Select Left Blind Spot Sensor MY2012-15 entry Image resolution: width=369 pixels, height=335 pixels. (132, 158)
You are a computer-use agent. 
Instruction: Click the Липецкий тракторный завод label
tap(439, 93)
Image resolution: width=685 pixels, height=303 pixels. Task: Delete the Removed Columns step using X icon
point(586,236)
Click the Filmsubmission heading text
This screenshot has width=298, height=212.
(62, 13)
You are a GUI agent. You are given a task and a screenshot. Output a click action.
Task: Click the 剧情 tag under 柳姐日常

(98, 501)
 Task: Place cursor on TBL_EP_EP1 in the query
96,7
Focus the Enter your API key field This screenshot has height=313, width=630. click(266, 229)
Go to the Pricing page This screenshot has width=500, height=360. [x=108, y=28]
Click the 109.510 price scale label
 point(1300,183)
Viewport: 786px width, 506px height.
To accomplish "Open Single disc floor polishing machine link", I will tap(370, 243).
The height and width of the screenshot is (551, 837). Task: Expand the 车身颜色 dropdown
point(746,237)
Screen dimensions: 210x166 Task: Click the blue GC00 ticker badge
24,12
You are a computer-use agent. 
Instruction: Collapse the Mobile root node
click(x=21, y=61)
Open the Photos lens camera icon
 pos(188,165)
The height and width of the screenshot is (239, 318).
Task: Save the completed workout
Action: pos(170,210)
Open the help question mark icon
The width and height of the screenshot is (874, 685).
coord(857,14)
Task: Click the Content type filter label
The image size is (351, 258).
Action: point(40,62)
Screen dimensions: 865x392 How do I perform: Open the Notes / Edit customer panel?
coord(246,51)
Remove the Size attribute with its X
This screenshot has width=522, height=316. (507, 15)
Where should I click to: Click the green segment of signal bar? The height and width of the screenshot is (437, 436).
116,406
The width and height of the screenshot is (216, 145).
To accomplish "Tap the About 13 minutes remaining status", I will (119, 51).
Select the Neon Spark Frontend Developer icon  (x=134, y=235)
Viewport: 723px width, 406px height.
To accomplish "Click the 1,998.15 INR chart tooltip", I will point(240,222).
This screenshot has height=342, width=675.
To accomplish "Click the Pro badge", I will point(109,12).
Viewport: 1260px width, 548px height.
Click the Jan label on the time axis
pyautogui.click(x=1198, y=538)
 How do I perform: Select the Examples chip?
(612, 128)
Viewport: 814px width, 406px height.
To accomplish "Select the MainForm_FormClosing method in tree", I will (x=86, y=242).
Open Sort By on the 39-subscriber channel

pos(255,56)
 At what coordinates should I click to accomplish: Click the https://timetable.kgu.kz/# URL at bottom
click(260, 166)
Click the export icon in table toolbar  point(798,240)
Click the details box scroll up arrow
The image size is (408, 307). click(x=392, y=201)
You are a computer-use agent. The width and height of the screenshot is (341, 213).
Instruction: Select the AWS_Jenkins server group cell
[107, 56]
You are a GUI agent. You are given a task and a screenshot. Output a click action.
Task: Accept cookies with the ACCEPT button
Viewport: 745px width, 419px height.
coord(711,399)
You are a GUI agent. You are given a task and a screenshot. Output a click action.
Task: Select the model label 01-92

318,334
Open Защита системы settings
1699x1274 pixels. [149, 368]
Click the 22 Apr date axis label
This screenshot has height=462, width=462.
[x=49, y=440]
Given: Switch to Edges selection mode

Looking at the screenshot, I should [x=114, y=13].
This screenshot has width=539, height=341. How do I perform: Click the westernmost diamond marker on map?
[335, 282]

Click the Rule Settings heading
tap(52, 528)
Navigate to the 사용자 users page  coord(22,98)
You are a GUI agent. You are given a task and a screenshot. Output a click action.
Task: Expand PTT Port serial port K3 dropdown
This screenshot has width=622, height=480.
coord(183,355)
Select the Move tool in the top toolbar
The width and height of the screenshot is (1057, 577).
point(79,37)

═══

● **Exercise prompt**:
Each of the records should be retyped exactly.

● **Your solution**:
Select Left Blind Spot Sensor MY2012-15 entry Image resolution: width=369 pixels, height=335 pixels. (132, 158)
You are a computer-use agent. 
Instruction: Click the Липецкий тракторный завод label
tap(439, 93)
Image resolution: width=685 pixels, height=303 pixels. Task: Delete the Removed Columns step using X icon
point(586,236)
Click the Filmsubmission heading text
This screenshot has width=298, height=212.
(62, 13)
You are a GUI agent. You are given a task and a screenshot. Output a click action.
Task: Click the 剧情 tag under 柳姐日常

(98, 501)
 Task: Place cursor on TBL_EP_EP1 in the query
96,7
Focus the Enter your API key field This screenshot has height=313, width=630. click(266, 229)
Go to the Pricing page This screenshot has width=500, height=360. [x=108, y=28]
Click the 109.510 price scale label
 point(1300,183)
Viewport: 786px width, 506px height.
To accomplish "Open Single disc floor polishing machine link", I will tap(370, 243).
The height and width of the screenshot is (551, 837). Task: Expand the 车身颜色 dropdown
point(746,237)
Screen dimensions: 210x166 Task: Click the blue GC00 ticker badge
24,12
You are a computer-use agent. 
Instruction: Collapse the Mobile root node
click(x=21, y=61)
Open the Photos lens camera icon
 pos(188,165)
The height and width of the screenshot is (239, 318).
Task: Save the completed workout
Action: pos(170,210)
Open the help question mark icon
The width and height of the screenshot is (874, 685).
coord(857,14)
Task: Click the Content type filter label
The image size is (351, 258).
Action: point(40,62)
Screen dimensions: 865x392 How do I perform: Open the Notes / Edit customer panel?
coord(246,51)
Remove the Size attribute with its X
This screenshot has width=522, height=316. (507, 15)
Where should I click to: Click the green segment of signal bar? The height and width of the screenshot is (437, 436).
116,406
The width and height of the screenshot is (216, 145).
To accomplish "Tap the About 13 minutes remaining status", I will (119, 51).
Select the Neon Spark Frontend Developer icon  (x=134, y=235)
Viewport: 723px width, 406px height.
To accomplish "Click the 1,998.15 INR chart tooltip", I will point(240,222).
This screenshot has height=342, width=675.
To accomplish "Click the Pro badge", I will point(109,12).
Viewport: 1260px width, 548px height.
Click the Jan label on the time axis
pyautogui.click(x=1198, y=538)
 How do I perform: Select the Examples chip?
(612, 128)
Viewport: 814px width, 406px height.
To accomplish "Select the MainForm_FormClosing method in tree", I will (x=86, y=242).
Open Sort By on the 39-subscriber channel

pos(255,56)
 At what coordinates should I click to accomplish: Click the https://timetable.kgu.kz/# URL at bottom
click(260, 166)
Click the export icon in table toolbar  point(798,240)
Click the details box scroll up arrow
The image size is (408, 307). click(x=392, y=201)
You are a computer-use agent. The width and height of the screenshot is (341, 213).
Instruction: Select the AWS_Jenkins server group cell
[107, 56]
You are a GUI agent. You are given a task and a screenshot. Output a click action.
Task: Accept cookies with the ACCEPT button
Viewport: 745px width, 419px height.
coord(711,399)
You are a GUI agent. You are given a task and a screenshot. Output a click action.
Task: Select the model label 01-92

318,334
Open Защита системы settings
1699x1274 pixels. [149, 368]
Click the 22 Apr date axis label
This screenshot has height=462, width=462.
[x=49, y=440]
Given: Switch to Edges selection mode

Looking at the screenshot, I should [x=114, y=13].
This screenshot has width=539, height=341. How do I perform: Click the westernmost diamond marker on map?
[335, 282]

Click the Rule Settings heading
tap(52, 528)
Navigate to the 사용자 users page  coord(22,98)
You are a GUI agent. You are given a task and a screenshot. Output a click action.
Task: Expand PTT Port serial port K3 dropdown
This screenshot has width=622, height=480.
coord(183,355)
Select the Move tool in the top toolbar
The width and height of the screenshot is (1057, 577).
point(79,37)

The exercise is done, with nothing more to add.